|
|
................... |
|
................... |
FARKLI
MİLLİYETLER ÜZERİNE |
Metin Ülkü |
|
|
................... |
|
................... |
Gürcü ve Türkçü ırkçılar Laz,
Kürt, Abaza, Emeni ve Osetya halklarına düşmanlıkta
birleşiyor.
1) MEGRELO ve LAZLAR
LAZLAR ÜZERİNE "KARTVELİST TEZ'LER"
Gürcü resmi tarih tezlerine göre;
- Lazlar (Megreller ve Lazlar)
Gürcülerin (Kartveli) bir koludur. (1)
- Lazların konuştukları dil Gürcücenin bir diyalektiğidir. (2)
- Lazca, Megrelce, Gürcüce ve Svanca'nın dahil olduğu dil
ailesi, bu Milliyetçi görüş tarafından “Kartveluri” yani Gürcü
dilleri grubu olarak adlandırılmaktadır. (3)
Bir dil ailesi içindeki bir dilin o dil ailesinin adı
olamayacağına ilişkin dilbilimsel görüşe (4) karşın bu gibi
tezler günümüzde de, maalesef savunulmaya devam etmektedir.
Tiflis Filoloji Bilimleri adayı İrini Asatiani adlı
akademisyen “Kartveluri” yani Gürcü lehçeleri içinde yer alan
Lazcanın, Megrelce ve Svanca ile beraber zaman içinde
özgünlükler kazanarak “ince dilbilimsel ölçütlere göre
bağımsız dil dönesine dahi ulaştıkları” (5) şeklinde ince bir
saptamada bulunmaktadır. Ancak bunların halen bir dil haline
gelmediklerini de eklemektedir. Gerçekte, Gürcü resmi siyasi
ideolojisine bağlı olmayan dilbilimciler, adı geçen dillerin,
bağımsız ve kendi başlarına diller oldukları konusunda, şüphe
dahi etmemektedirler. (6)

+---+

* Alıştırma amacı: Lütfen Lazlar üzerine metinde "Gürcülerin (Kartveli) bir" ifadesinden "olarak adlandırılmaktadır. (3)" ifadesine kadar uzanan kısmı harfi harfine yineleyin. Sonraki öğeler farklı bir kaynaktan geliyor.

+---+

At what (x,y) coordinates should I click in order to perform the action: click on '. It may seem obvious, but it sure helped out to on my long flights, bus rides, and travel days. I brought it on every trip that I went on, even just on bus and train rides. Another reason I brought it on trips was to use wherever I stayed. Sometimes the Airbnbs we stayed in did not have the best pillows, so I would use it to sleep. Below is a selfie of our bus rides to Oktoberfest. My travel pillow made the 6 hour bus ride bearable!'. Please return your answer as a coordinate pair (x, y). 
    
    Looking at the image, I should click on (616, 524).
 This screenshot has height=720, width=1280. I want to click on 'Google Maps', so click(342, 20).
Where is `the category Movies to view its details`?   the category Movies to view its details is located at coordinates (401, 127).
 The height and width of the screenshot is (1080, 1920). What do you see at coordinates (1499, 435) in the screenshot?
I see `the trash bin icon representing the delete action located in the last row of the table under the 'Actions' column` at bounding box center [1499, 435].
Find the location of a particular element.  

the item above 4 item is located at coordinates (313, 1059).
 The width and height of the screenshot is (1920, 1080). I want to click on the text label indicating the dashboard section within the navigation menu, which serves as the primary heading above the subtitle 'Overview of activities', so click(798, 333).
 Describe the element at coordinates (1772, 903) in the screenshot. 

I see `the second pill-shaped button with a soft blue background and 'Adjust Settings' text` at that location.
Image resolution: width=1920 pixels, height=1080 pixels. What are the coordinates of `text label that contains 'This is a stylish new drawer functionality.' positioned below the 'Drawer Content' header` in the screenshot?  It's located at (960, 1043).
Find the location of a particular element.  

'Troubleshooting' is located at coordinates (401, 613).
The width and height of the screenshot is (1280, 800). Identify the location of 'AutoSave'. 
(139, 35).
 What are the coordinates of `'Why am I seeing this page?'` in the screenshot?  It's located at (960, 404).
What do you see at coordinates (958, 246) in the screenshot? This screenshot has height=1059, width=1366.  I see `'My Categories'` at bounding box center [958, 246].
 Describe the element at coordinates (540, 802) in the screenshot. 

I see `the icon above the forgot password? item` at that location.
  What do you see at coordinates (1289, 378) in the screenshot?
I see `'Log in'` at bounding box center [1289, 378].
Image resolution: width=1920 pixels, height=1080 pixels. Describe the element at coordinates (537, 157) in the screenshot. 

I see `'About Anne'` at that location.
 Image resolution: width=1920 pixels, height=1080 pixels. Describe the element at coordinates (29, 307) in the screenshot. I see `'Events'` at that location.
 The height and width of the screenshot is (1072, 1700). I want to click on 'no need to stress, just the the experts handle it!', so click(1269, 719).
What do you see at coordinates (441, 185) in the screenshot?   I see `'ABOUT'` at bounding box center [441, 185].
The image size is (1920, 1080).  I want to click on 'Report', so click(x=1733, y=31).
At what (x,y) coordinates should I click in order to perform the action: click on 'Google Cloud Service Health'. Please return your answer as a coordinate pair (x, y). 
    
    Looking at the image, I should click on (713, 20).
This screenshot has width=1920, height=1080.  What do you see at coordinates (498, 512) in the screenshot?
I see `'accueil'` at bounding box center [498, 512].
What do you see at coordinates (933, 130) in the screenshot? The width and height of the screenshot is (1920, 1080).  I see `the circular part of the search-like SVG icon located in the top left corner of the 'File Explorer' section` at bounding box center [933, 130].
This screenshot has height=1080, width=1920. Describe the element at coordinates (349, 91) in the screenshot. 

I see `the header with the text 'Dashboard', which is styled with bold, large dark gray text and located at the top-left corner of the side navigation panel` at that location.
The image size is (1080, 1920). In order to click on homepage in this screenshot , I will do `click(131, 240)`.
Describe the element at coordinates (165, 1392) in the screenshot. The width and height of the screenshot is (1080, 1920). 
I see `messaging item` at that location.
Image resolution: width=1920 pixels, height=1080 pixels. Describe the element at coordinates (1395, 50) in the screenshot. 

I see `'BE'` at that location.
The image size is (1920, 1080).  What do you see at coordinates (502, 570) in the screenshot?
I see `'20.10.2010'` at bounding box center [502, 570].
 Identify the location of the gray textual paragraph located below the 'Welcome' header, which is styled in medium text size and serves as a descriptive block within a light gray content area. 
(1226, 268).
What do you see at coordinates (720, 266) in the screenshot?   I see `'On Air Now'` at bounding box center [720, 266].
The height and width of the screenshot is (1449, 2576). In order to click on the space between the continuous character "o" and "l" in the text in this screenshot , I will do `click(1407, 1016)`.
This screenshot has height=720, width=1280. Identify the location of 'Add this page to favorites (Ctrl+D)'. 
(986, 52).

+---+

* Çözümlü alıştırma:
Gürcülerin (Kartveli) bir koludur. (1)
- Lazların konuştukları dil Gürcücenin bir diyalektiğidir. (2)
- Lazca, Megrelce, Gürcüce ve Svanca'nın dahil olduğu dil
ailesi, bu Milliyetçi görüş tarafından “Kartveluri” yani Gürcü
dilleri grubu olarak adlandırılmaktadır. (3)